The increasingly jagged, incoherent quality that overtook Italian Gothic horror films in the ‘70s resulted in some truly odd films like The Devil’s Wedding Night, Death Smiles on a Murderer and Black Magic Rites that work more like perverse fever dreams than normal narratives. Also among that delirious company is the memorably titled Byleth: The Demon of Incest, which uses the idea of brother-sister lust as the hook to hang a tapestry of possession, murder, nudity, and general madness.
Part of a brief foray into horror and thriller cinema by director Leopoldo Savona (who also helmed the very entertaining Death Falls Lightly the same year), this sordid tale presents the traditional demon of Byleth as an entity capable of inducing incestuous feelings in mortals – in this case Duke Lionello Shandwell (Damon, testing out that hint of mascara he sported in the aforementioned The Devil’s Wedding Night), who gets all hot and bothered when his sister Barbara (Gravy) comes home after a lengthy sojourn abroad. Now she’s married to Giordano (Landi), and while someone in the area is killing ladies of the evening, she finds herself the object of her brother’s darker urges. Is there a demonic influence at work, or is it just old-fashioned human evil?

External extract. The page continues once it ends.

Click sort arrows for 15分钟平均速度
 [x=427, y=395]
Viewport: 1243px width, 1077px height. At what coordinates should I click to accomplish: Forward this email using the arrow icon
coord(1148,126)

Despite coming out at the height of the giallo era and featuring a handful of token slayings, this potboiler definitely marches to its own drum with a strange pace that makes plenty of room for both family drama and bare flesh in equal measure. You also get a nice atmospheric score by the still relatively ignored Vasco Vassil Kojucharov, a wacko spook house of a finale, and a one of the greatest actress names for a leading lady in movie history thanks to Claudia Gravy (whose real birth name, Marie-Claude Perin, isn’t remotely as catchy).
As with a lot of other European genre films around the same time, this one was largely overwhelmed in the tidal wave of offerings in 1972 and barely received any initial play outside of Italy. However, the film was given a significant release the following year in Germany, apparently with extra nudity via body doubles and additional shots added compared to the original cut (which evidently hasn’t been released on home video). In any case, the extra spicy German version first turned up in an English-friendly subtitled edition from X-Rated Kult, albeit in a flat letterboxed transfer. Far better is the 2019 edition from Severin Films, available as separate Blu-ray or DVD editions and culled from what is described as the only uncut negative elements in existence, the German version under the title Trio der lust. It's a very modest looking film with pretty drab flesh tones and basic lighting, but for what it is this should be more than enough to please fans and serve as a worthy upgrade. The LPCM German and Italian tracks are offered, both sounding fine for less than dynamic mixes in the first place, with optional English subtitles provided (translated from both versions). Buying options for this one include Blu-ray, DVD, and if you're jonesing for a big dose of Italian horror, a "ByPagThrope Bundle" packaged with Paganini Horror and Werewolf in a Girl's Dormitory.